**WORK INSTRUCTIONS:**
1. Reproduce, word for word, the part of the passage on fading songs starting with "Most songs are" and going on through "things into account.".
2. List every number that appears in the passage on fading songs.
** BEGIN SELECTED PASSAGE **
Most songs are 3 or 4 minutes long, but our slide shows can run a whole lot longer, so we add multiple songs. Fading out the end of one song and fading in the beginning of the next can lead to a fade that sinks down into silence before the next song fades in. Very ungraceful. The solution is to overlap the end of the first and the beginning of the next song. Don’t be afraid to apply long fades–they’re far more graceful. For example, here’s where two songs meet:

Notice the flat line between the songs? The first song has a short stretch of silence at the end of it. It’s this kind of thing that makes supplying a formula for fade and overlap impossible, but if you look at the tracks, you’ll be able to take such things into account.

For this pair of songs, I found that using 10 seconds for the first song’s fade-out and the second song’s fade-in worked perfectly when combined with a -2 offset for the second song. Had the silence at the end of the first song been longer, I would have had to account for it, supplying a longer negative offset. Only our ears can tell us when something is right.
** END SELECTED PASSAGE **
** BEGIN LISTED RECORDS **
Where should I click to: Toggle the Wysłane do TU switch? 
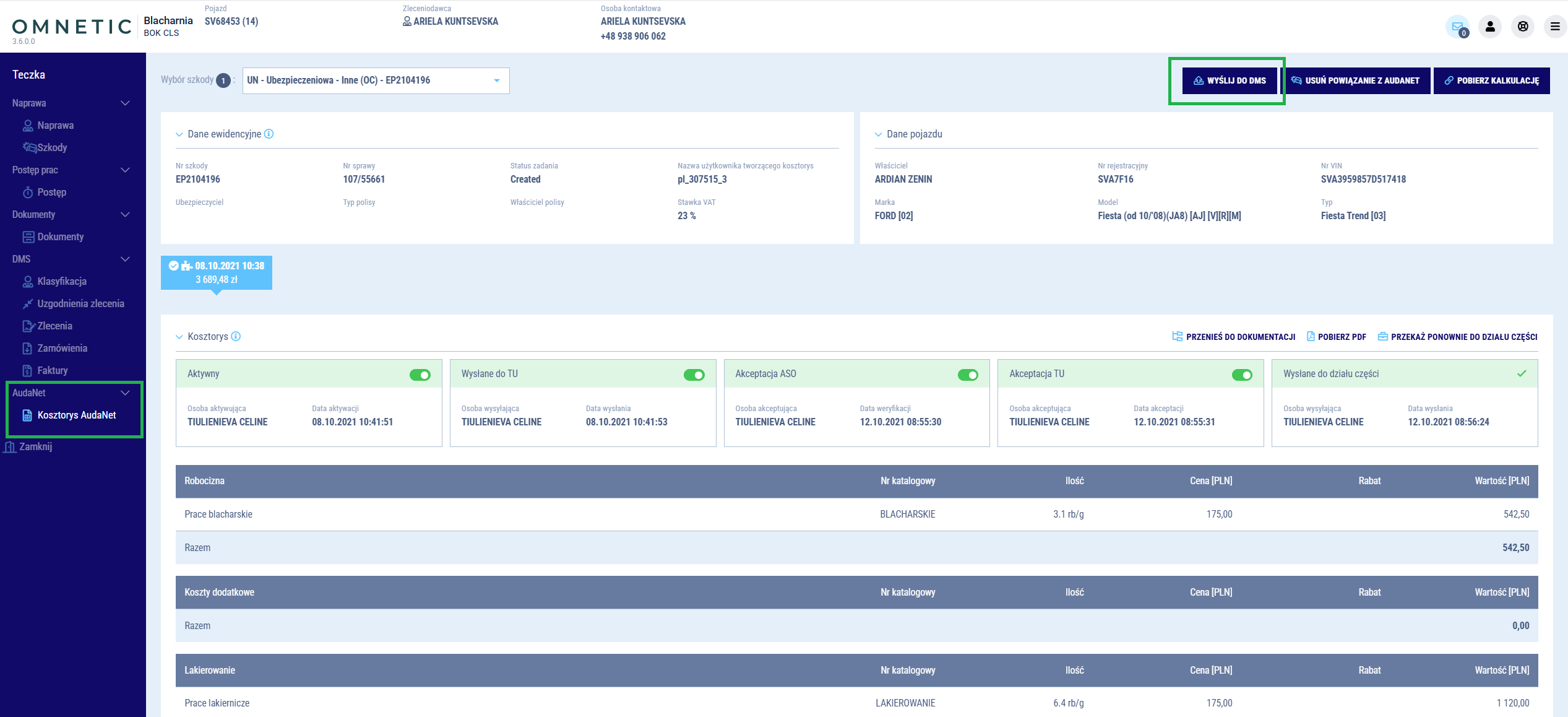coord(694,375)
** END LISTED RECORDS **
** BEGIN LISTED RECORDS **
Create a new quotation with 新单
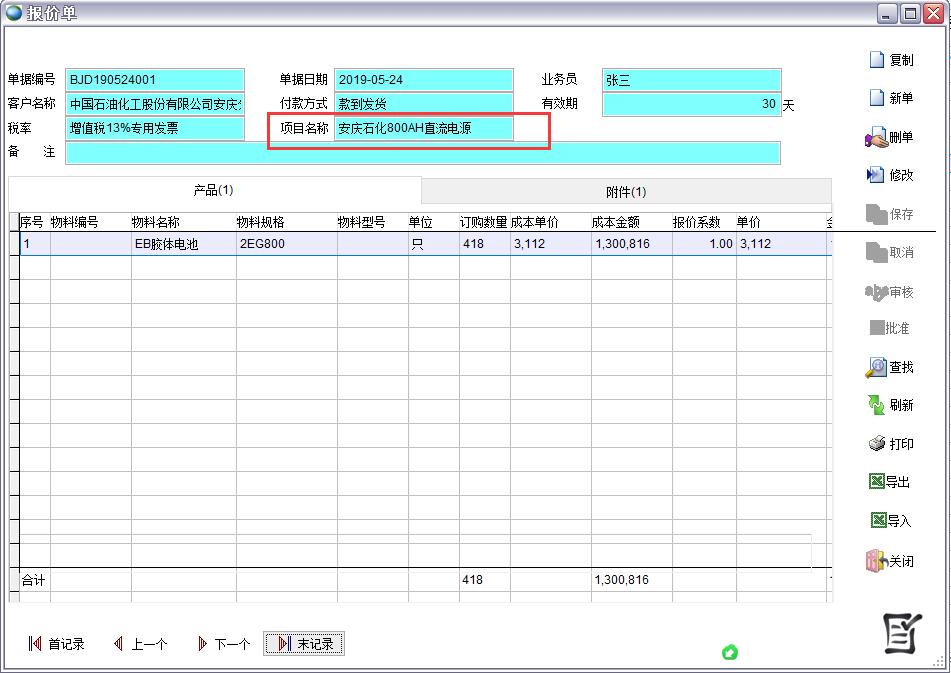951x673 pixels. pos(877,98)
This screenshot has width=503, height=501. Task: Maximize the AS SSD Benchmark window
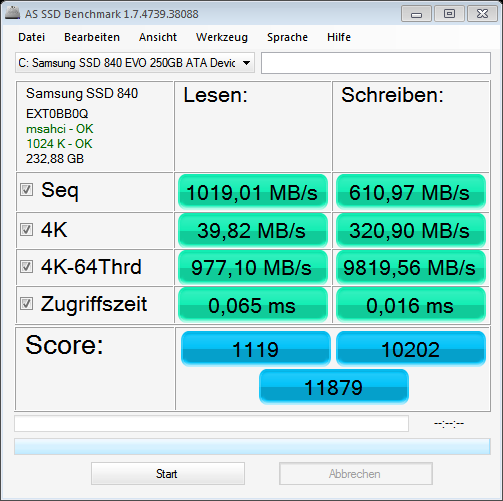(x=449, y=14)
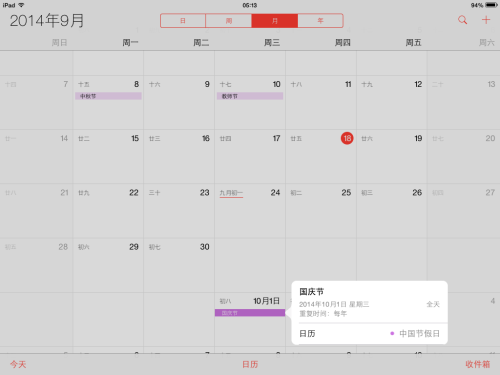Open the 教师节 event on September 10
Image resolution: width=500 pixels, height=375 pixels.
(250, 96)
** END LISTED RECORDS **
**SOLUTIONS IN ORDER:**
1.
Most songs are 3 or 4 minutes long, but our slide shows can run a whole lot longer, so we add multiple songs. Fading out the end of one song and fading in the beginning of the next can lead to a fade that sinks down into silence before the next song fades in. Very ungraceful. The solution is to overlap the end of the first and the beginning of the next song. Don’t be afraid to apply long fades–they’re far more graceful. For example, here’s where two songs meet:

Notice the flat line between the songs? The first song has a short stretch of silence at the end of it. It’s this kind of thing that makes supplying a formula for fade and overlap impossible, but if you look at the tracks, you’ll be able to take such things into account.

2. 3, 4, 10, -2